In both cases, top of their ticket is an interesting mix of small parties, leaning a bit to the right, though HEMP gets quite high billing.  First preference goes to the Bank Reform Party, followed by the Carbon Sceptics, Building Australia and Senator Online.  There’s no doubt about it – you can tell a lot about how big a group thinks their lobbying power is by where they put Senator Online on the ballot.  We then pass on to Family First, followed by HEMP.  I think this is hysterical, but then, I haven’t had much sleep this week.  Moving down the ballot, we have various shooting and fishing parties, and eventually work our way down to One Nation.  Yep, definitely leaning to the right here.  The Democrats are the next party of note to get a preference, and we eventually reach the DLP.  The major parties are left very nearly  to last – and it’s the Nationals, the Liberals, Labor and the Greens, in that order on one ticket and the Nationals, Labor, Liberals and the Greens on the other.  The only party below the Greens on either ticket are the Socialist Equality Party, because apparently the only thing scarier than an environmentalist is a communist.  Good to know.

Moving on to their website, we get a number of slogans in the header such as ‘United we stand – proud motoring enthusiasts’, ‘Protect our culture for future generations’, ‘Coming together to protect our rights’ and ‘share the passion – protect our culture’ ‘promoting unity – respect – lifestyle’.  In between, there are invitations to get involved.

I got stuck at protecting our culture for future generations, to be honest. There’s a culture?  That needs protecting?  They make it sound like one of those tiny language groups that only has a handful of speakers left, and I am bemused.  Don’t most people drive?  Also, what’s all this about protecting our lifestyle?  Is this code, and if so, what for?  The only thing I can think of is that it’s code for ‘Help!  The environmentalists are taking over!’, but there has to be more to it than this, surely.

The Australian Motoring Enthusiast Party (AMEP) is standing Senate Candidates in the upcoming Federal Election.

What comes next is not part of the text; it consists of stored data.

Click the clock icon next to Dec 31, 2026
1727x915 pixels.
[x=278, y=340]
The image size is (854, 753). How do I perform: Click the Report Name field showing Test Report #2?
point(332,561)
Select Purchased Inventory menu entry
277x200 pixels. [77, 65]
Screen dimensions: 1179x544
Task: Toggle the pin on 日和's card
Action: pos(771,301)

The decision to form our own political party was not taken lightly, and was initiated after the unity demonstrated by the Motoring Community following recent moves by the Governments of nearly every State in Australia to enact legislation that affects our lifestyle without consultation with our community.

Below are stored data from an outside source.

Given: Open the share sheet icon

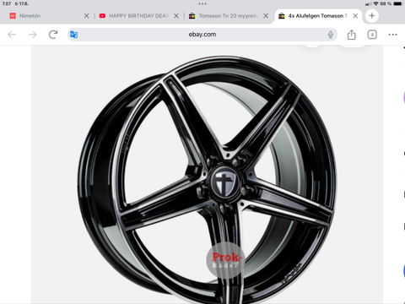Looking at the screenshot, I should (x=351, y=35).
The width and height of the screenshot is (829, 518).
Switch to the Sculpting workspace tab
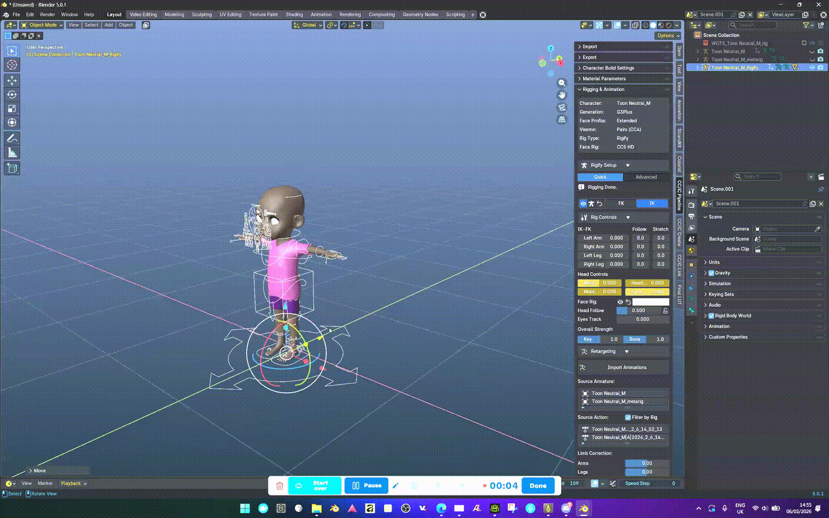click(202, 15)
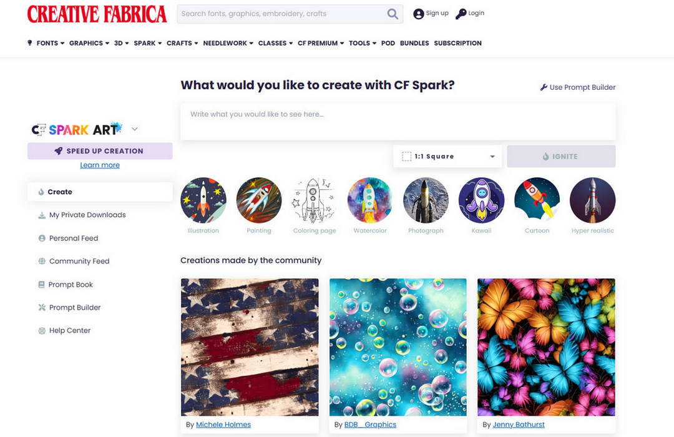Click the Sign up user icon

point(418,14)
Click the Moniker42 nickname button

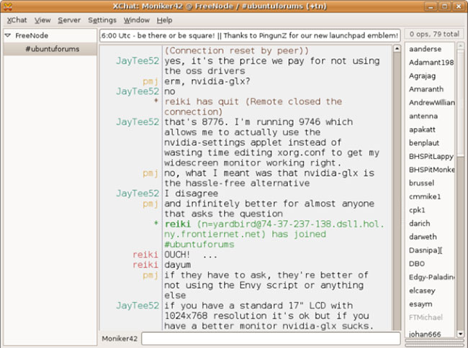click(x=119, y=338)
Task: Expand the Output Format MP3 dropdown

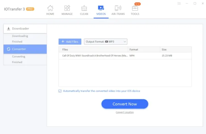Action: point(106,42)
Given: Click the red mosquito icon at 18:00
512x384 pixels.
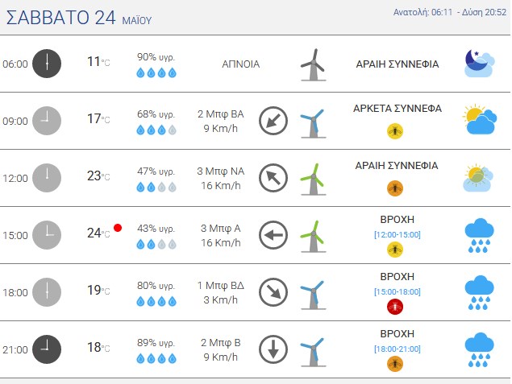Looking at the screenshot, I should pyautogui.click(x=395, y=307).
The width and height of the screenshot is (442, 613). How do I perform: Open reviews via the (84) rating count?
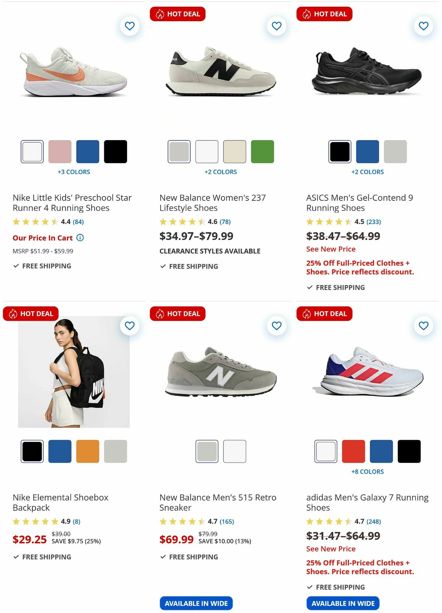point(78,222)
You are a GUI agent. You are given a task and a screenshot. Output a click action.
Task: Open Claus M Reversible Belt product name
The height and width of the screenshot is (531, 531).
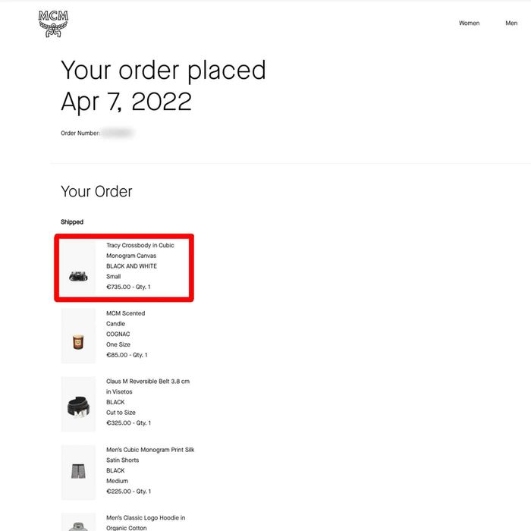(x=147, y=386)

With the realisation that the rights and civil liberties of every-day Australians are being eroded at an ever increasing rate, the Party aims to bring focus back to the notion that the Government is there for the people; not, as it increasingly appears, the other way around.

I had no idea my civil liberties were being eroded, but then, as previously mentioned, I don’t drive.  Sometimes I even ride a bicycle!  I am probably the extremist enemy and a cultural oppressor who must be quashed!  I have always wanted to be an oppressor…

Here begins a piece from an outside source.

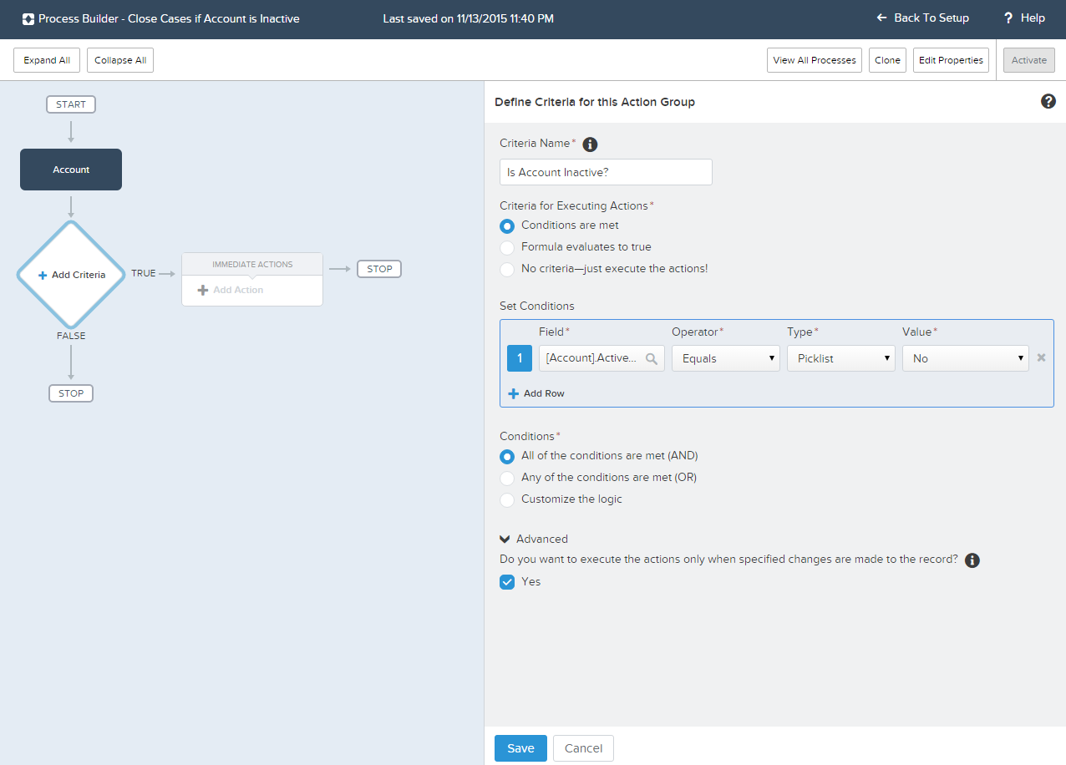Viewport: 1066px width, 765px height.
Task: Collapse the Advanced section chevron
Action: click(505, 540)
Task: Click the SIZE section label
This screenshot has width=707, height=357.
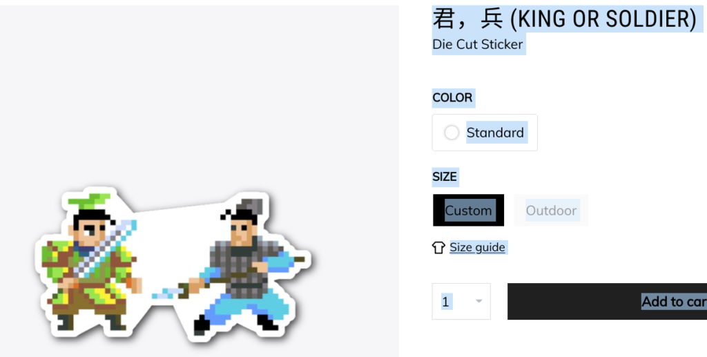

(I’m sorry, their rhetoric is bringing out the worst in me.)

Their policy intro page tells us a bit more.  They want to support balanced legislation, and they want to support unity and respect.  Their membership “is made up of a very diverse range of average Australian families, united around a passion for Motoring Enthusiast pursuits”.  Hail, the invocation of the average Australian family!  We are to understand that this party represents the silent majority (or should I say, the majority which has been silent for too long!).

And here, at least, we learn what the Australian Family Lifestyle is all about:

We will not accept proposed legislation that places the Australian Family Lifestyle at risk. This includes the average Australian family’s right to modify and restore vehicles based upon their own freedom of expression; we do expect these restorations and modifications to be safe. We also support the average Australian family’s right to participate in activities on public land.  We support activities that are safe, responsible and sustainable, such as Four Wheel Driving, Camping, Fishing and other recreational pursuits.

I clearly do not have an Australian Family Lifestyle.  I suspected as much.

OK, I can’t help myself.  I have to know – am I the only one who sees all these comments about Lifestyle and immediately pictures Motorist Pride Parades?

The Motoring Enthusiasts are also big on personal responsibility and consequences, which are two things that are good in reality and generally a very bad indicator when it comes to making social policy, as they often translate to ‘stuff you, you brought this on yourself’.

We will promote personal responsibility and consequence of individual action. Our emphasis is on community education to allow the law abiding majority to do the right thing and focus enforcement activities on the minority who willingly choose to break the law.

I think someone is feeling oppressed by the Nanny State, and about laws which are obviously enacted because of a handful of people who aren’t *proper* motor enthusiasts and are ruining it for the rest of us.  I wonder if this is a veiled reference to speed limits?

Their core values page tells me that they seek to preserve ‘Australian family values, the Motoring Enthusiast lifestyle’.  More and more this sounds like code.  They also have this brilliant credo that starts with “We take pride in our vehicles, pride in our Nation, and promote the notion of a “fair go for all”, and continues down through things like minimal government interference, family, equality before the law and lower taxation, and a number of other things, including mateship, and now I have that song from Keating, The Musical in my head again.

On the matey, matey, matey, matey mateship!

(I think re-watching that musical is going to be my reward when I finish writing these posts)

Oh dear, this post really is getting a bit silly, I am so sorry.  This is what the inside of my head looks like at the end of a long week…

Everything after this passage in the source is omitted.